Thursday, March 27, 2008

Ch.1 Hotel Warriors - Media Censorship

“It was a war that the great majority of journalists saw from the vantage point of the briefing rooms of posh hotels in Riyadh or Dhahran or from the gray metal chairs in the broadcasting studio on the E-Ring of the Pentagon” (Fialka 2)

The beginning of hotel warriors gives us a glimpse of media censorship during the Gulf War. Very often what the media relays to the public is a slanted, distorted or ambiguous version of the facts. During the war journalists were denied access to areas they would need to enter in order to create an accurate story. Fialka gives a reference to generals who blame the media for losing the Vietnam War. We are shown how unpleasant the relationship between the media and military can be.

“Scott Applewhite, an enterprising Associated Press photographer, who was the first journalist to arrive at the single most costly event of the war for U.S. forces-the crash of an Iraqi Scud missile into a barracks in Dhahran where 27 GI’s were for his pains, he was shoved around by guards, he had his film confiscated, and then he was escorted back to the Dhahran International Hotel by a public affairs officer” (Fialka 3)

Media Bias and Censorship is just as rampant in the current war in Iraq as it was in the Gulf War. The Freedom of Information Act (FOIA) is the main apparatus used by watchdog groups and journalists to access federal documents. Due to the 2006 Defense Authorization Act the department of defense in the pentagon is exempt from FOIA requests.
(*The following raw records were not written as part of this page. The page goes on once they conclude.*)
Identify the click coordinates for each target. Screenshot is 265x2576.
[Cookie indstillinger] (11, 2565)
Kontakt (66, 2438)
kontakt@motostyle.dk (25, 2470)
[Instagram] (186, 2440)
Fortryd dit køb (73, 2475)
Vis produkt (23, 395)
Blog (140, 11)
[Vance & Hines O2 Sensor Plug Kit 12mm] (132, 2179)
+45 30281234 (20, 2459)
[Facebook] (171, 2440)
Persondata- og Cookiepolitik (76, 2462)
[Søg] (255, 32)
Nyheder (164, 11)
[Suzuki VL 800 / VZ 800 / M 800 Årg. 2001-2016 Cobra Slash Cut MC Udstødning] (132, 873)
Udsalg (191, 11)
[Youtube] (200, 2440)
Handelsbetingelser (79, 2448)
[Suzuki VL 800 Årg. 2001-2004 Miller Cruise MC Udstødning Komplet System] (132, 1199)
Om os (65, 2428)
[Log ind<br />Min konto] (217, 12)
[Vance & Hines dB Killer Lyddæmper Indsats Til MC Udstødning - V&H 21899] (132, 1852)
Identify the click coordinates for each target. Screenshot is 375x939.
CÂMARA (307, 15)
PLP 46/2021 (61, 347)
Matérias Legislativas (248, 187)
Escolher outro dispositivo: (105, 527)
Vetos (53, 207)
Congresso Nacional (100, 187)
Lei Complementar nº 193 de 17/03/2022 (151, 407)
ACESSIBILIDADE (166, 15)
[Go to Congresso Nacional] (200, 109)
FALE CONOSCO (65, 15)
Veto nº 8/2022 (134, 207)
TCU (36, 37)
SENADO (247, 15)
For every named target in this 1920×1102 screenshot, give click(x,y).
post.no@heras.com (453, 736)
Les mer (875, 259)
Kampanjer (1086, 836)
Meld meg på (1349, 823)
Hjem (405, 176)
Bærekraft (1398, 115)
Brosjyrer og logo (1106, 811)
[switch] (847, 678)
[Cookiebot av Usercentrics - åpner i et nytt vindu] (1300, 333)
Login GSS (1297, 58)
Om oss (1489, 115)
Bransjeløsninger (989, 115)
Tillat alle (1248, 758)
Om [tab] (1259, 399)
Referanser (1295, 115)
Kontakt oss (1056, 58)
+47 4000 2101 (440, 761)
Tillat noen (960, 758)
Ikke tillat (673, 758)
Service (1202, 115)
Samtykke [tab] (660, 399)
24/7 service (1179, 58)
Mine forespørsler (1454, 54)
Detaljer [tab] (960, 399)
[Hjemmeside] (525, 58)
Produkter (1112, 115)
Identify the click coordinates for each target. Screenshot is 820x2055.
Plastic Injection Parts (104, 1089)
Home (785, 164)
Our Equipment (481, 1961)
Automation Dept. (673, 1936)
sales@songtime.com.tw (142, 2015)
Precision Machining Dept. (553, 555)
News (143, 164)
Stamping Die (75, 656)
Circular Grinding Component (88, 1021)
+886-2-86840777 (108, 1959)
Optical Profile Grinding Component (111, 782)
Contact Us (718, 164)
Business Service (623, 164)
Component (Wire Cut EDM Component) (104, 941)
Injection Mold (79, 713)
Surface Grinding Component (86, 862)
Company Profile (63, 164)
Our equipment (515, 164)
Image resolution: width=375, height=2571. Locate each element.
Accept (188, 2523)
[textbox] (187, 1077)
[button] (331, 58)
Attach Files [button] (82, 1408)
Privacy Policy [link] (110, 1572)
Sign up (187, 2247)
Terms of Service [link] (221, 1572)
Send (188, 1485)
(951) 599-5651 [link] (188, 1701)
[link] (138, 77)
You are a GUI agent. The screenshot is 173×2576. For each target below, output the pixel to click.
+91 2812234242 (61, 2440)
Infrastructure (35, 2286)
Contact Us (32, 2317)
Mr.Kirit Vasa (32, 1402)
This leaves journalists helpless. The DIA (Defense Intelligence Agency) is now able to flout access to files that expose corruption. Various organizations have relied on FOIA to uncover documents on the U.S. military’s involvement in the torture and mistreatment of foreign detainees in Afghanistan, Guantanamo Bay, and Iraq.

1 Comments:

Blogger A. Mattson said...

A good post. Fialka and Braestrup's book illustrates the difficulties that reporters faced in trying to cover the war.

FOIA requests take time. Too much time to be useful in the midst of war. What works for historians is less useful for journalists with a deadline.